EXERCÍCIO PROPOSTO A: Localize nas entradas abaixo todas as linhas que contêm a palavra "input" e copie-as, diferenciando maiúsculas de minúsculas.

TRECHO DO DOCUMENTO:
***
O Senador José Sarney trava uma batalha pessoal contra o Estadão. Ajuizou medida judicial para impedir o jornal de publicar ou noticiar qualquer informação acerca das investigações conduzidas pela Polícia Federal contra a família Sarney.  O desembargador Dácio Vieira, do TJDF, concedeu uma liminar e proibiu o jornal de noticiar.

Este fato revela 2 aspectos alarmantes e gravíssimos. Em primeiro lugar, um Senador da República recorre ao judiciário para pleitear que se censure um meio de comunicação. O segundo fato é o judiciário determinar que um meio de comunicação deixe de informar, chancelando a censura privada requerida por um representante do “povo do Amapá”.

A censura é nefasta e inaceitável em qualquer sociedade democrática e pluralista. A liberdade de expressão é um pilar sobre o qual se ergueram e se sustentam as grandes democracias mundiais.  A Constituição de 1988 reconhece a liberdade de expressão como direito e garantia fundamental, ou seja, repele taxativamente qualquer censura. Isto não significa que a liberdade de expressão seja ilimitada, mas esta limitação não se dá com a censura, mas com a verdade. Desde que a notícia ou a informação divulgada publicamente seja verdadeira, não há base constitucional para limitá-la. A decisão do TJDF, portanto, é flagrantemente inconstitucional.

Outro fato alarmante é a afirmação de que a mídia é inimga das instituições. Discordo redondamente. A corrupção, o apadrinhamento, o nepostimo, a mentira, o uso indevido da máquina pública. Eis alguns exemplos de práticas que contaminam as instituições. A liberdade de expressão não diminiu ou enfraquece as instituições; pelo contrário, fortalece as instituições. Um homem que se proclama um representante do povo – e incluo neste ponto todos os representantes, inclusive o presidente que também não é muito afeito à liberdade de imprensa – não pode jamais alardear que a liberdade de imprensa e mídia são uma ameaça ao Estado de Direito.
***
MATERIAL FORNECIDO:

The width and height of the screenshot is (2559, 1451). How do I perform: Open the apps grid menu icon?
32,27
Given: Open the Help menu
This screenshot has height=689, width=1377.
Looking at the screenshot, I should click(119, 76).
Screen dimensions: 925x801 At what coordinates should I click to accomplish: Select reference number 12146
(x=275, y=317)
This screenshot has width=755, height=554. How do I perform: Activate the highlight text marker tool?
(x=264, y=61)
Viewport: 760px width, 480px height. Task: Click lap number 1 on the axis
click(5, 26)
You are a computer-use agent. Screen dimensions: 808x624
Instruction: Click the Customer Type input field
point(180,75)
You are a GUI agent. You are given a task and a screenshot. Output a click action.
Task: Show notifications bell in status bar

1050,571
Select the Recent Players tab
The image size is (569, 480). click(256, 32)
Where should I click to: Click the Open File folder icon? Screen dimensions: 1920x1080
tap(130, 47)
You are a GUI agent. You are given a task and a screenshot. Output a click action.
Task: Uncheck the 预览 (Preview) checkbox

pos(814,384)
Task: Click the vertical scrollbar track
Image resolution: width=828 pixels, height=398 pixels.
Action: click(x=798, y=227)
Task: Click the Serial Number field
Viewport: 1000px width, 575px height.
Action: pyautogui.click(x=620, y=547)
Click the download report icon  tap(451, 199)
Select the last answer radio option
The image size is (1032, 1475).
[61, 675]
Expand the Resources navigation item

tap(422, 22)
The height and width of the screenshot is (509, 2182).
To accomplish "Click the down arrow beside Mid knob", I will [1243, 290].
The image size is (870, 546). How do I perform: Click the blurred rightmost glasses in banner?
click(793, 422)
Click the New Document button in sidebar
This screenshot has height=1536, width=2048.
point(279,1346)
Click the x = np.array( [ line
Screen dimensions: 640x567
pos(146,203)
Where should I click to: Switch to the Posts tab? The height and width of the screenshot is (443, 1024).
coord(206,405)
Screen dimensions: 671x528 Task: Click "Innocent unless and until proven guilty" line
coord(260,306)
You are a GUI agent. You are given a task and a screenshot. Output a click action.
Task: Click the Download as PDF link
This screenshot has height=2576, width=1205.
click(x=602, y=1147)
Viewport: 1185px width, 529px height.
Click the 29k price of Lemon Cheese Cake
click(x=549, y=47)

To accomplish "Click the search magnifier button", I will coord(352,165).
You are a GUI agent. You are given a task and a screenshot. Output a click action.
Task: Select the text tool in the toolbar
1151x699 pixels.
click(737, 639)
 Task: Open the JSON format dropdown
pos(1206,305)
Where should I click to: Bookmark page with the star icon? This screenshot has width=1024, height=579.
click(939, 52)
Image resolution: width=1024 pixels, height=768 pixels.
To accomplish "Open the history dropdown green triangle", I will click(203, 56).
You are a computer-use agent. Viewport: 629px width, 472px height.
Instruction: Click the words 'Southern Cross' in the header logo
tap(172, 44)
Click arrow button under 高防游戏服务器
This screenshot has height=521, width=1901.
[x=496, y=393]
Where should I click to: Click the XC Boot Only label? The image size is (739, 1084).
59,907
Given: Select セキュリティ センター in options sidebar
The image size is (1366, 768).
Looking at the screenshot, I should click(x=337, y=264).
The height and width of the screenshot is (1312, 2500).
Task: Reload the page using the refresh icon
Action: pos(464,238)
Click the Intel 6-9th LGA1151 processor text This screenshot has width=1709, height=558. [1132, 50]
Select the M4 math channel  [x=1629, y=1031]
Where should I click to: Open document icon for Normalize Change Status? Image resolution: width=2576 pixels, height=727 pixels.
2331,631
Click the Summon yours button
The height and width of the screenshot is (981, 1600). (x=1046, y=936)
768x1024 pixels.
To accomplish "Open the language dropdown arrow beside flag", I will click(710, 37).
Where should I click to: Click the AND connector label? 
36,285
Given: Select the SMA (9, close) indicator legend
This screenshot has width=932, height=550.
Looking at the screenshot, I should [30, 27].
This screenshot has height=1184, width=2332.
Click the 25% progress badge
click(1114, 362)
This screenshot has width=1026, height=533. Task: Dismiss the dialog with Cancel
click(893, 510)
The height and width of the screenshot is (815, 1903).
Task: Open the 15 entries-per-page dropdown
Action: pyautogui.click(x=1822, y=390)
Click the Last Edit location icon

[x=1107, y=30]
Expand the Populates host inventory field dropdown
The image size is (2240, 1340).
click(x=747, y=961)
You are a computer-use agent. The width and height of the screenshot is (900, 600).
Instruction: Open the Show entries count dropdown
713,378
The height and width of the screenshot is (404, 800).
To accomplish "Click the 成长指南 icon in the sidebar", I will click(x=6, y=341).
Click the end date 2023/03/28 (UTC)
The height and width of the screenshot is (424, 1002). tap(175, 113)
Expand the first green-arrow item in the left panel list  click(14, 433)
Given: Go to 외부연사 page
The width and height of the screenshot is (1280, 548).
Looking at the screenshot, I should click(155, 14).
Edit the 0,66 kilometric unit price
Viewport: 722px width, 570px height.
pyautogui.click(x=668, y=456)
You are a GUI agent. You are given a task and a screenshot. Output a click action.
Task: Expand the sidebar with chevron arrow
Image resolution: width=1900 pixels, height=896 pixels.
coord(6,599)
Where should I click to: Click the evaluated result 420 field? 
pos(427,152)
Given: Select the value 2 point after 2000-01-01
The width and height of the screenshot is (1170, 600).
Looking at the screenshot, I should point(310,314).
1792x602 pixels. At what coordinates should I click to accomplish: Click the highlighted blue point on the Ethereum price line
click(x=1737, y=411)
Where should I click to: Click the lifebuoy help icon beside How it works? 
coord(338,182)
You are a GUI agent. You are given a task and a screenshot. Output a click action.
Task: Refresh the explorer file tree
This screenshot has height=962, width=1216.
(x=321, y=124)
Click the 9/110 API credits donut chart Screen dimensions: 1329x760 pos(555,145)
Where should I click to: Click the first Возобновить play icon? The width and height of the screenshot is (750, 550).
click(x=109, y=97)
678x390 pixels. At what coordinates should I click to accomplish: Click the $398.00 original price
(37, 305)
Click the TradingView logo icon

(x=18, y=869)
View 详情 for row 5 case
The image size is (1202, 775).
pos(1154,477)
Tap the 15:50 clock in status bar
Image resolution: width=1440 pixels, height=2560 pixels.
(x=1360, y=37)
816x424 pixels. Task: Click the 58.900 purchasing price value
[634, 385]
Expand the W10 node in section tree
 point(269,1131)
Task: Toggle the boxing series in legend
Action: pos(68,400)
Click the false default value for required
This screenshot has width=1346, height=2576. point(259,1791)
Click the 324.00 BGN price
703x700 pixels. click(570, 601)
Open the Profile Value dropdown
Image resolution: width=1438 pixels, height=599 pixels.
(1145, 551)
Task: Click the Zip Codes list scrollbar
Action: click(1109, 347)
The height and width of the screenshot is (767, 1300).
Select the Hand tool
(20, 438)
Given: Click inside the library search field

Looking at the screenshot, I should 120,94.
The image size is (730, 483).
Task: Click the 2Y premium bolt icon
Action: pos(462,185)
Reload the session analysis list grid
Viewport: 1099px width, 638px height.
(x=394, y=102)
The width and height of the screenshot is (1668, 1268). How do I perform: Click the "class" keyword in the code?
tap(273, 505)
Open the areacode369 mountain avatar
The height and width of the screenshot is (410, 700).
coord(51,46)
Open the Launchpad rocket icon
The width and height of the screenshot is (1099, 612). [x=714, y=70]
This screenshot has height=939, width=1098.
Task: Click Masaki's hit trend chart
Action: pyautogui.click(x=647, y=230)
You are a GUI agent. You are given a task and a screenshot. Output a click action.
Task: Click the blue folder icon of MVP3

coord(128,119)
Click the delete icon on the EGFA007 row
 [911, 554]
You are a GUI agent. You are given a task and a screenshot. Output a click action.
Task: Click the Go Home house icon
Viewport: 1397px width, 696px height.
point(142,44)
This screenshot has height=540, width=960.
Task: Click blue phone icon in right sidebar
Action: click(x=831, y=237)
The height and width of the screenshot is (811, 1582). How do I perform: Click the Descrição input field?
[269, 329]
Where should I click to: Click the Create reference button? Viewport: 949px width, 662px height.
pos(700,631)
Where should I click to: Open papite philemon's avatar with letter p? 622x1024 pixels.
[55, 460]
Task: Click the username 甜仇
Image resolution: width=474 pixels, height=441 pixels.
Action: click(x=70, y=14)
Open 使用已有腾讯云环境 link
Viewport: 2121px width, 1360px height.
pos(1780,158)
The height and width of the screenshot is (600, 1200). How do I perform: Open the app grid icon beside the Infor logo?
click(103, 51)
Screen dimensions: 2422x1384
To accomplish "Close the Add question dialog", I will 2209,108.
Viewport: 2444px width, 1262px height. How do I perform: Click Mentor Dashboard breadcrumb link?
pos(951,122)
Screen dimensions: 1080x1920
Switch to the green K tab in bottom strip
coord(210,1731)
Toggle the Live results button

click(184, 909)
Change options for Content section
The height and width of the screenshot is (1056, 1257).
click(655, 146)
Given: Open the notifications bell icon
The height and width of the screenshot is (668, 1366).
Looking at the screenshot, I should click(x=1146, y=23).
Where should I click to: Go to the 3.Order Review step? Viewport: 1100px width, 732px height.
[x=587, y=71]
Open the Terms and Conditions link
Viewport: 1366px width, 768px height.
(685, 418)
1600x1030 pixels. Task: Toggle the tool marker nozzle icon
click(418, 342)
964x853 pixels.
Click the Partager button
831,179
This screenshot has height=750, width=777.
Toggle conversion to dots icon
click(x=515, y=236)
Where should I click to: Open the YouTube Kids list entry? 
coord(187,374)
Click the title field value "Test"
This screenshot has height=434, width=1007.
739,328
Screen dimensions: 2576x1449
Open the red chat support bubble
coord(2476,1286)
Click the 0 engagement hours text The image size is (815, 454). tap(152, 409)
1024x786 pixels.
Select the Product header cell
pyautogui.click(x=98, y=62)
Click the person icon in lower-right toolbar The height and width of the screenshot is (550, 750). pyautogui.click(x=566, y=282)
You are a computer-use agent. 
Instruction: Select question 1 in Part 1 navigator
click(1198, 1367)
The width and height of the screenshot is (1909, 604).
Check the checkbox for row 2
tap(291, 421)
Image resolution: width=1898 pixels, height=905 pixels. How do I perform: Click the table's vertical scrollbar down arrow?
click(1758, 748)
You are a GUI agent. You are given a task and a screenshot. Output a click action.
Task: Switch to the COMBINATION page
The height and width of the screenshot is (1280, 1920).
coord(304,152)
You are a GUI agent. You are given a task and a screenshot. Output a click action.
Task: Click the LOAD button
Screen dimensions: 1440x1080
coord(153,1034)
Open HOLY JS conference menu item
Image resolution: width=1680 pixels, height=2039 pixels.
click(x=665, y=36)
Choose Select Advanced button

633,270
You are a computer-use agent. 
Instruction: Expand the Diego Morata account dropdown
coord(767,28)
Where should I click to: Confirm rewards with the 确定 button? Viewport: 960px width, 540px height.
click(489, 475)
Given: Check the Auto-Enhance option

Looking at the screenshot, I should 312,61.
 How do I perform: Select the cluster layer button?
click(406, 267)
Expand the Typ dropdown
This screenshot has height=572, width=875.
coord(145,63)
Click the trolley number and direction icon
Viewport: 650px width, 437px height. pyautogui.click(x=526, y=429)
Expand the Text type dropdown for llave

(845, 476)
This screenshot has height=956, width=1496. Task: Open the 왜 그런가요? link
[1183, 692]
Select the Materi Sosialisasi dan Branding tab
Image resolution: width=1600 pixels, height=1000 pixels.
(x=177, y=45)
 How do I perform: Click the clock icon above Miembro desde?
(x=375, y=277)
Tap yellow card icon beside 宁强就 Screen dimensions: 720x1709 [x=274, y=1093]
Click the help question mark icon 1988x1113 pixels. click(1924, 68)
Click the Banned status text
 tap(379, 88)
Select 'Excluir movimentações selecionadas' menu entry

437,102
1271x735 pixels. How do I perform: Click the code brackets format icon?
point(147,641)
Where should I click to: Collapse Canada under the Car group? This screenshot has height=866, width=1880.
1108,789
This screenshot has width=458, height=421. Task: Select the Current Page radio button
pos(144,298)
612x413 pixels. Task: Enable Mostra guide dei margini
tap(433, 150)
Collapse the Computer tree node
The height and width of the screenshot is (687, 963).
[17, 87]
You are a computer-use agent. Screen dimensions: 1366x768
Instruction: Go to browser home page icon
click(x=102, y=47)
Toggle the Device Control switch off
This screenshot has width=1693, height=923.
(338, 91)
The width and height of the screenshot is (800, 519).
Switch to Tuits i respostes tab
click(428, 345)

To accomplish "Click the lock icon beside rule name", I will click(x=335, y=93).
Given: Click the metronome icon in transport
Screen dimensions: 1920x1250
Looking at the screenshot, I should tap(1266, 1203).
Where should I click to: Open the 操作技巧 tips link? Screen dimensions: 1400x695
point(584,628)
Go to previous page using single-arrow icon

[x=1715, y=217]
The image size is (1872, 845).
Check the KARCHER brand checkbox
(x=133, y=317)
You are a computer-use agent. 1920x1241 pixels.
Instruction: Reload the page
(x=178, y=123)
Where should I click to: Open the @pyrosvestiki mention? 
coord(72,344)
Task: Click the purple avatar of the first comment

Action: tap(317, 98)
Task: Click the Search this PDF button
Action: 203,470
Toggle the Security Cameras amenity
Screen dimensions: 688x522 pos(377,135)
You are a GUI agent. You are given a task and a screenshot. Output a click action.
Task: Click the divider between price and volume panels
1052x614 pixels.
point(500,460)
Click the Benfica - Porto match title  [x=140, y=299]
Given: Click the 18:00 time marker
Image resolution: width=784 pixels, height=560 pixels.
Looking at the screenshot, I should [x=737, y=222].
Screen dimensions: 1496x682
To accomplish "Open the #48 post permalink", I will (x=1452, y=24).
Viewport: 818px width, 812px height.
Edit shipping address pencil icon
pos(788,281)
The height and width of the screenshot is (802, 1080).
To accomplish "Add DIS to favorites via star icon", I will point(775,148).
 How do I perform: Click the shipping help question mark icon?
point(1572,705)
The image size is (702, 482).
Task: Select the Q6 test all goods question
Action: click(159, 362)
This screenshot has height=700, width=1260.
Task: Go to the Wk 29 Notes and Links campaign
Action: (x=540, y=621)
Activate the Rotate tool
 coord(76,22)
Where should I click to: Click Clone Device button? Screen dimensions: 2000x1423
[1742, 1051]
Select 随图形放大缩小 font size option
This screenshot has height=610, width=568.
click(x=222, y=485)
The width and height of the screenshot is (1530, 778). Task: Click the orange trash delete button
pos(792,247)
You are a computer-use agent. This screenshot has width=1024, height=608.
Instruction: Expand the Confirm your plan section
***
EXERCÍCIO PROPOSTO B: Reproduza fielmente o trecho do texto sobre a censura ao Estadão que vai de "A censura é" até "é flagrantemente inconstitucional.", inclusive.

RESPOSTA COMPLETA A:
Instruction: Click the Customer Type input field
The height and width of the screenshot is (811, 1582). How do I perform: Click the Descrição input field?

RESPOSTA COMPLETA B:
A censura é nefasta e inaceitável em qualquer sociedade democrática e pluralista. A liberdade de expressão é um pilar sobre o qual se ergueram e se sustentam as grandes democracias mundiais.  A Constituição de 1988 reconhece a liberdade de expressão como direito e garantia fundamental, ou seja, repele taxativamente qualquer censura. Isto não significa que a liberdade de expressão seja ilimitada, mas esta limitação não se dá com a censura, mas com a verdade. Desde que a notícia ou a informação divulgada publicamente seja verdadeira, não há base constitucional para limitá-la. A decisão do TJDF, portanto, é flagrantemente inconstitucional.